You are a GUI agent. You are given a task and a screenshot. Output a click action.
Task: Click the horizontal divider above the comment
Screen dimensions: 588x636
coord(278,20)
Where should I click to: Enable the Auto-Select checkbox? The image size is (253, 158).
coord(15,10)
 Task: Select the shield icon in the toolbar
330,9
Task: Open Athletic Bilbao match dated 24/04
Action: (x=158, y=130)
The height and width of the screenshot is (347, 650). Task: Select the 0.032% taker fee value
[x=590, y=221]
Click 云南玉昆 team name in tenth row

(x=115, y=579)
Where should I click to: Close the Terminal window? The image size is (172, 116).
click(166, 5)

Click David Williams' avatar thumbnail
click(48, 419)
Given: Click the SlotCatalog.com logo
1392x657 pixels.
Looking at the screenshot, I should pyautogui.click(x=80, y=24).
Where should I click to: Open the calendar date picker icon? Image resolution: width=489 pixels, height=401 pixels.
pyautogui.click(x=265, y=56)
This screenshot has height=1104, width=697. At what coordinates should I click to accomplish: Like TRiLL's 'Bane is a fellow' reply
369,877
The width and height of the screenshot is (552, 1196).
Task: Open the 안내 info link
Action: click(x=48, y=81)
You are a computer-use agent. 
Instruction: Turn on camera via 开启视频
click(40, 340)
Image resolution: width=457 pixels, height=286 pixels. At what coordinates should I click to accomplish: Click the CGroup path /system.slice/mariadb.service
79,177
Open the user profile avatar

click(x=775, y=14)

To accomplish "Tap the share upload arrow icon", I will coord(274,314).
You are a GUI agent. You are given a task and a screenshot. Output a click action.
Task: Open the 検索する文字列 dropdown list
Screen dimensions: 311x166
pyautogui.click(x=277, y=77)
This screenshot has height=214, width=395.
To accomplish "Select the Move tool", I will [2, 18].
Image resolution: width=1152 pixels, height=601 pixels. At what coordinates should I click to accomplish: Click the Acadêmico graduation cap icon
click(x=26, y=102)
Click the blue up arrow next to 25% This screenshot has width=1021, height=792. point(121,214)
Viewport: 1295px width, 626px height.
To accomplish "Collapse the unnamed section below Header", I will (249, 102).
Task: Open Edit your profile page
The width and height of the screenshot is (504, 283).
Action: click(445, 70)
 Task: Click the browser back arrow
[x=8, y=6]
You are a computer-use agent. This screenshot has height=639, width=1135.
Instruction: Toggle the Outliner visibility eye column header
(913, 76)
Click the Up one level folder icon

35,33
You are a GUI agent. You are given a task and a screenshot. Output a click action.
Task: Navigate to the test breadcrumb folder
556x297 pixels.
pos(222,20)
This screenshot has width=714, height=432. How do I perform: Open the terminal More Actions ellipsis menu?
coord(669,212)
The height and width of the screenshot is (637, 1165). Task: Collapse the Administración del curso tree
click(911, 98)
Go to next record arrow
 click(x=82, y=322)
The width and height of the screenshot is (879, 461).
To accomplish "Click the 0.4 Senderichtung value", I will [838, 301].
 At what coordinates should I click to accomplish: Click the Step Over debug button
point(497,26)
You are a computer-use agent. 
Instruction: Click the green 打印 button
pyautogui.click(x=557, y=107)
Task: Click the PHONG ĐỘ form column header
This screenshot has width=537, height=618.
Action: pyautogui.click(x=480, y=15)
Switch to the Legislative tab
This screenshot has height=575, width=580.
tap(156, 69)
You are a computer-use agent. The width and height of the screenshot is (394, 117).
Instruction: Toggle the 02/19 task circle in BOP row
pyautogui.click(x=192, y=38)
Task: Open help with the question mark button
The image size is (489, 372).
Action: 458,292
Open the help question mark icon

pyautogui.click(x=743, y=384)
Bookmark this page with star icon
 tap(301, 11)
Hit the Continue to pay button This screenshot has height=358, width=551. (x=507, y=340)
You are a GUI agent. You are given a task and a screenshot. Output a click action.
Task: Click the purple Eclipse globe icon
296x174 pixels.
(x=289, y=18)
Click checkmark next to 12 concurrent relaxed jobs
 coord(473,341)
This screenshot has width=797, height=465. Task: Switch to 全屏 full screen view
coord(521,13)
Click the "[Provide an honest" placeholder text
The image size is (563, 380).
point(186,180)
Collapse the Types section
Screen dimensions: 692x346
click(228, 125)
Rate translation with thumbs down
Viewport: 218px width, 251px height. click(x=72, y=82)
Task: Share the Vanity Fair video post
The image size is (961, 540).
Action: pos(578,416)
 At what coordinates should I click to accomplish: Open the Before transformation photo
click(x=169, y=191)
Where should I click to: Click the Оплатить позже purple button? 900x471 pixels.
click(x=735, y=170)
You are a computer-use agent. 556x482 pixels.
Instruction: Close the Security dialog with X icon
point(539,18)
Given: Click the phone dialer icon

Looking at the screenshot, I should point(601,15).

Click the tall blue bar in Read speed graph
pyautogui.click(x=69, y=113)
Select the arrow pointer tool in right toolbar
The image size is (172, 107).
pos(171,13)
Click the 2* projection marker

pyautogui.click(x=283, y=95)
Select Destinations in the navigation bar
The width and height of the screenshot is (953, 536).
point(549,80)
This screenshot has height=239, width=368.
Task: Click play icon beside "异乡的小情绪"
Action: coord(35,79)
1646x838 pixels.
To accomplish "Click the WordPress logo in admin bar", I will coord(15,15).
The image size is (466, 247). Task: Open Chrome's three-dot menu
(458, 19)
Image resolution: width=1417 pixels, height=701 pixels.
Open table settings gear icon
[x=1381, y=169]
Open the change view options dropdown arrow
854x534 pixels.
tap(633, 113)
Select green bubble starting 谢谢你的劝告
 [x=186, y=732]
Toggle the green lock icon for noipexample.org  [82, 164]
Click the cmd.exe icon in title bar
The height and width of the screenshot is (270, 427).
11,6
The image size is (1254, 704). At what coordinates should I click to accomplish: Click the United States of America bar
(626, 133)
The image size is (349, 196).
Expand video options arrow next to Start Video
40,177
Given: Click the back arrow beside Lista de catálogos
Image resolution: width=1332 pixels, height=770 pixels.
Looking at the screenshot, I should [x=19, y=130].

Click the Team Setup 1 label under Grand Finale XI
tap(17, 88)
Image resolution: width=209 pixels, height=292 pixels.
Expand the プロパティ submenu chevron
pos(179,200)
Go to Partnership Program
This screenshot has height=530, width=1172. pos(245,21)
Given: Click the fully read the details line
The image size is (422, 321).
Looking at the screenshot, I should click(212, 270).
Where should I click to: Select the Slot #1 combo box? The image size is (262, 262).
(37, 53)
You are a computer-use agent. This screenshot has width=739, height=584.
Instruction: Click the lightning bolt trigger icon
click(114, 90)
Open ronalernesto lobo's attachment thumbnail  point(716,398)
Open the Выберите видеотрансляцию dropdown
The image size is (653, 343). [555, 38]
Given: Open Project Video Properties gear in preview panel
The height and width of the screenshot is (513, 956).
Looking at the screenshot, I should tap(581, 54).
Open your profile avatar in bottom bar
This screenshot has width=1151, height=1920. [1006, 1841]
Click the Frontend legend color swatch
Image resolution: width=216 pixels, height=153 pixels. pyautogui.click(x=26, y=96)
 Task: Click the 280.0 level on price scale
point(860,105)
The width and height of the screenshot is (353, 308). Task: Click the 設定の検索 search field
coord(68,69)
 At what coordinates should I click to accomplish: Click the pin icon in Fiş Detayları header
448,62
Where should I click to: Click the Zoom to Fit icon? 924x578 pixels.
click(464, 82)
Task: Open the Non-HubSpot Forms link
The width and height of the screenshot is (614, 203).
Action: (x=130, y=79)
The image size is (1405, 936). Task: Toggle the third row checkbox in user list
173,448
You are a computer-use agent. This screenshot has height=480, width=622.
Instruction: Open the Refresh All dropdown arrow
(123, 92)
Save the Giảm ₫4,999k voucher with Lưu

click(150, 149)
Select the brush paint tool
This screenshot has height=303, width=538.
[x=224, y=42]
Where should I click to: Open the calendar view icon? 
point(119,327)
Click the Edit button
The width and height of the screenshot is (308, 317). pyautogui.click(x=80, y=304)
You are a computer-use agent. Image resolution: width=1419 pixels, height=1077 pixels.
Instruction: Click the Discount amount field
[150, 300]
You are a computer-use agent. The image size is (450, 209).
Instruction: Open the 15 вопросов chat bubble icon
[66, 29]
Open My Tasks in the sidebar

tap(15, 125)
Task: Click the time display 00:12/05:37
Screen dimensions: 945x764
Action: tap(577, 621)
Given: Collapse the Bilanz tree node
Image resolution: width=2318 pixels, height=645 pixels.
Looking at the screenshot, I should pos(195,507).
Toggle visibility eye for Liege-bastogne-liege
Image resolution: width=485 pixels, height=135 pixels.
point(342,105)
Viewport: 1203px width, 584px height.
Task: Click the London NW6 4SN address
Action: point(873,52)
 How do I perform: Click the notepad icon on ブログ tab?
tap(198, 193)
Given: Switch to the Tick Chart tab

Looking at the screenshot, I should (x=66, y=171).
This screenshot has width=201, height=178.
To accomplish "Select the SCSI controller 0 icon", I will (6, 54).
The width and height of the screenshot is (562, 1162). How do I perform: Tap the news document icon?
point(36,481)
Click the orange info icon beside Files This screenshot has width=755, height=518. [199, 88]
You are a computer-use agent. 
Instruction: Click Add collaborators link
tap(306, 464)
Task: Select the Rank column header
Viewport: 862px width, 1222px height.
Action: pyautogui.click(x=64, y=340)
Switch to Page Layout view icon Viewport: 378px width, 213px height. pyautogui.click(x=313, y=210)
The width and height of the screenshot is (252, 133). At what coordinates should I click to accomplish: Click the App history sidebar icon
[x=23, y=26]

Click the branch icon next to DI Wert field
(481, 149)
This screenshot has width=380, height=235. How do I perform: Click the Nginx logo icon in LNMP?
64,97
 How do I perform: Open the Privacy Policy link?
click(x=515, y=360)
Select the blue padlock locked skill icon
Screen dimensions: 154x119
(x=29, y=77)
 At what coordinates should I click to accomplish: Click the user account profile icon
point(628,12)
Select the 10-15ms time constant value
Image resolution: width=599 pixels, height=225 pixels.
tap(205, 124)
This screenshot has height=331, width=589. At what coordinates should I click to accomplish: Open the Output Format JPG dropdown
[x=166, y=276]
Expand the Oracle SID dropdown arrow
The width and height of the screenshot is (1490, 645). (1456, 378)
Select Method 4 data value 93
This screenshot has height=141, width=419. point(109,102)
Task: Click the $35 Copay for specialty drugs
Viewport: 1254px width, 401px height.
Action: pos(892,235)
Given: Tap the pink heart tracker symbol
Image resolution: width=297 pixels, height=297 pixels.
-*-
• What you will do
Could you repeat exactly the lines in the listing above from the one with "Given: Switch to the Tick Chart tab" down to the one with "Switch to Page"? Include both of those lines.

• Answer for the task
Given: Switch to the Tick Chart tab

Looking at the screenshot, I should (x=66, y=171).
This screenshot has width=201, height=178.
To accomplish "Select the SCSI controller 0 icon", I will (6, 54).
The width and height of the screenshot is (562, 1162). How do I perform: Tap the news document icon?
point(36,481)
Click the orange info icon beside Files This screenshot has width=755, height=518. [199, 88]
You are a computer-use agent. 
Instruction: Click Add collaborators link
tap(306, 464)
Task: Select the Rank column header
Viewport: 862px width, 1222px height.
Action: pyautogui.click(x=64, y=340)
Switch to Page Layout view icon Viewport: 378px width, 213px height. pyautogui.click(x=313, y=210)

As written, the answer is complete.